Sleepover Safety: How to Make Sure Your Kids Are Safe at Another Family's Home

The First Rule of Sleepover Safety: Meet the Parents

Wondering how safe your child is at a friend's house? Parents and experts alike say you have to make the effort to get to know that other family better, whether your child is very young or in the teen years. Introduce yourself to the other parents, ask questions about supervision and safety, and even discuss some of your own house rules.

By Lisa Kosan

Along with beautiful weather, spring and summer can bring waves of anxiety for parents whose children do just what children do best: make new friends.

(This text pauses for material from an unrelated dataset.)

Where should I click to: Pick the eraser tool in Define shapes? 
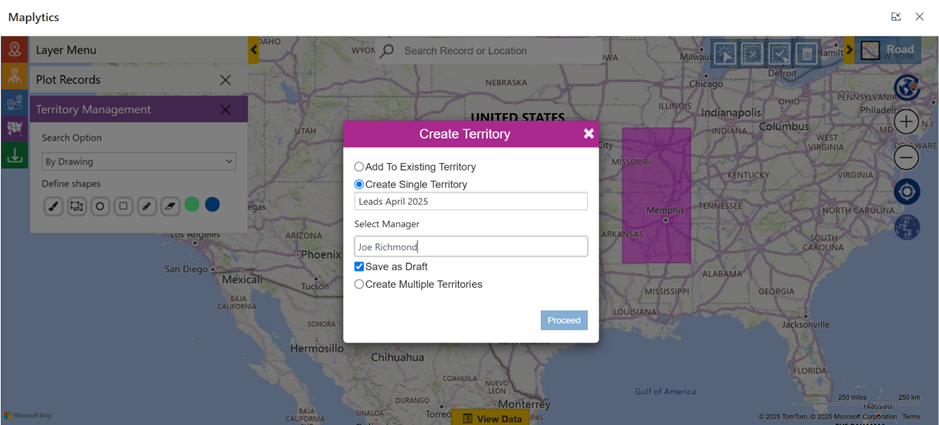point(169,206)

We may be proud of our kids' growing independence, but we're a bit wary of these unknown kids and their families.

Remember the days when "play date" meant you got to visit your friends for coffee and brought your infant, toddler or preschooler along for the ride? You chose the time, the place and the people.

If your kids are now elementary-school age, tweens or teens, you're probably acutely aware that they prefer to arrange their own get-togethers with people of their own choosing. Kids who've hit the ripe old age of 11 may already be asking for a ride to the corner near their friend's house - and balking if you suggest meeting the parents.

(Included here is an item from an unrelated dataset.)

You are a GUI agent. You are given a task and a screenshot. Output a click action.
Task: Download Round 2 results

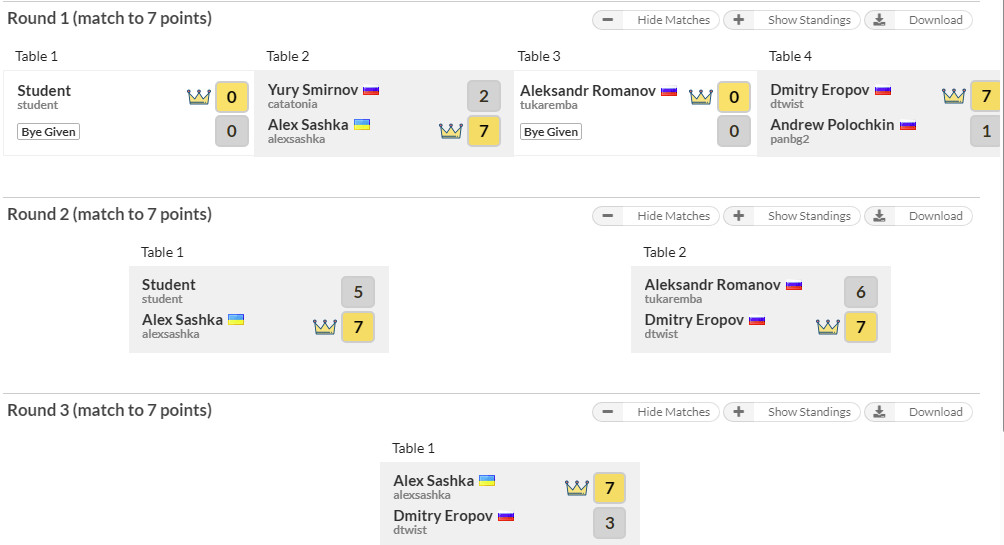[x=918, y=216]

But meet them you must, say plenty of parents and parenting pros. For safety's sake, and your own sense of security, you need to know that the parents of the other child are home, will continue to be home and are supervising both their child and yours. And you need to know that the home your child is entering is a safe, secure, comfortable place to be.

It gets harder the older your kids get, to be sure. As tweens and teens become more independent - and less enamored with their parents' involvement in anything they do - parents say they're often more likely to drop their adolescent off in the driveway of a friend's house and pick the youth up in the same location, never even getting out of the car.

"You have to take the first step to introduce yourself to your child's friend's parents," says Michele Borba, Ed.D., an author and lecturer who specializes in the topic of building children's character. "You have to make it your house rule that, no matter what, you will always introduce yourself before dropping your child off for a party or any other gathering. Just don't expect your child to send you a thank-you card."